Please pull out every line of the items below that contains the word "Find", and copy each one in full.

_Extracted entries_
★ ★ ★ ★ ★ ★ ★
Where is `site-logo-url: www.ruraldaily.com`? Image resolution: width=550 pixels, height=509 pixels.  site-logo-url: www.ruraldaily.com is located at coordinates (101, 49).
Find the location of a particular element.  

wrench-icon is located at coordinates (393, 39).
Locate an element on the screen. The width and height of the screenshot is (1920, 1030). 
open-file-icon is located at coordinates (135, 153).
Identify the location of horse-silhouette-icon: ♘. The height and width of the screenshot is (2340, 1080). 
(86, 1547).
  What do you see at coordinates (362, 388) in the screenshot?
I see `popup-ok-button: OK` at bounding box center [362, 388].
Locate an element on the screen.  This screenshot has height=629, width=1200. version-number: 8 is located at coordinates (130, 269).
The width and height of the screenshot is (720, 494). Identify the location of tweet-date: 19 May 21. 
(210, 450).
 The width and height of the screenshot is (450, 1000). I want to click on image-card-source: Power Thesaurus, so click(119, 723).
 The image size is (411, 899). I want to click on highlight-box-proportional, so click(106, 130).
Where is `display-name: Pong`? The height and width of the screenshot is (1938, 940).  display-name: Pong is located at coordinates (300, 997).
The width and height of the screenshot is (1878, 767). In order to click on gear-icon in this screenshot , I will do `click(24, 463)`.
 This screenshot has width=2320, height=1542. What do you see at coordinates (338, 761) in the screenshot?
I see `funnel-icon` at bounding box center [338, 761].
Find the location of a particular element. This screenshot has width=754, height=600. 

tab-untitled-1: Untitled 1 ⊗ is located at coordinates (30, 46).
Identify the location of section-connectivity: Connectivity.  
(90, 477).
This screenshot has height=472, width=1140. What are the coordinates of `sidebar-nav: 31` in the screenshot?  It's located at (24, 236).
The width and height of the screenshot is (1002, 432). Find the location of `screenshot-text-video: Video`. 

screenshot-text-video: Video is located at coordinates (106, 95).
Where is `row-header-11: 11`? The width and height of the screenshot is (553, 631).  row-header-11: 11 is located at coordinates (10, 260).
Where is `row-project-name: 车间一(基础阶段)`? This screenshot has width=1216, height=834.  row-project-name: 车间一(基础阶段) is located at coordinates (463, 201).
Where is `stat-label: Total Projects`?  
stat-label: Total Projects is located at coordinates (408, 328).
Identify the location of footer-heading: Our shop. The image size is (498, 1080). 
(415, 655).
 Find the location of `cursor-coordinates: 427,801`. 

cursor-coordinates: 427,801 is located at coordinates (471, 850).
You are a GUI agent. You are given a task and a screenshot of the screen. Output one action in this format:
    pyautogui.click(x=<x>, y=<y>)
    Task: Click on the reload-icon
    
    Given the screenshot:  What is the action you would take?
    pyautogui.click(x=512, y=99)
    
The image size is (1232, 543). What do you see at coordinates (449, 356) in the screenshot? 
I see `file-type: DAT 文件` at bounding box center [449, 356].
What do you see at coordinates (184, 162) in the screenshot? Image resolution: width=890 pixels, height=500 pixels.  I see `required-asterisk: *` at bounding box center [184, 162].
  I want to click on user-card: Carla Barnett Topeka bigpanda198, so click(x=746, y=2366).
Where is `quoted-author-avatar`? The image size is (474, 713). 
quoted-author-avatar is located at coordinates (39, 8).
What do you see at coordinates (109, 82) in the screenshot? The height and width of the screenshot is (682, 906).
★ ★ ★ ★ ★ ★ ★
_Task response_
Find the location of a particular element.  
Find the location of a particular element. This screenshot has width=754, height=600. 
The width and height of the screenshot is (1002, 432). Find the location of `screenshot-text-video: Video`. 
 Find the location of `cursor-coordinates: 427,801`. 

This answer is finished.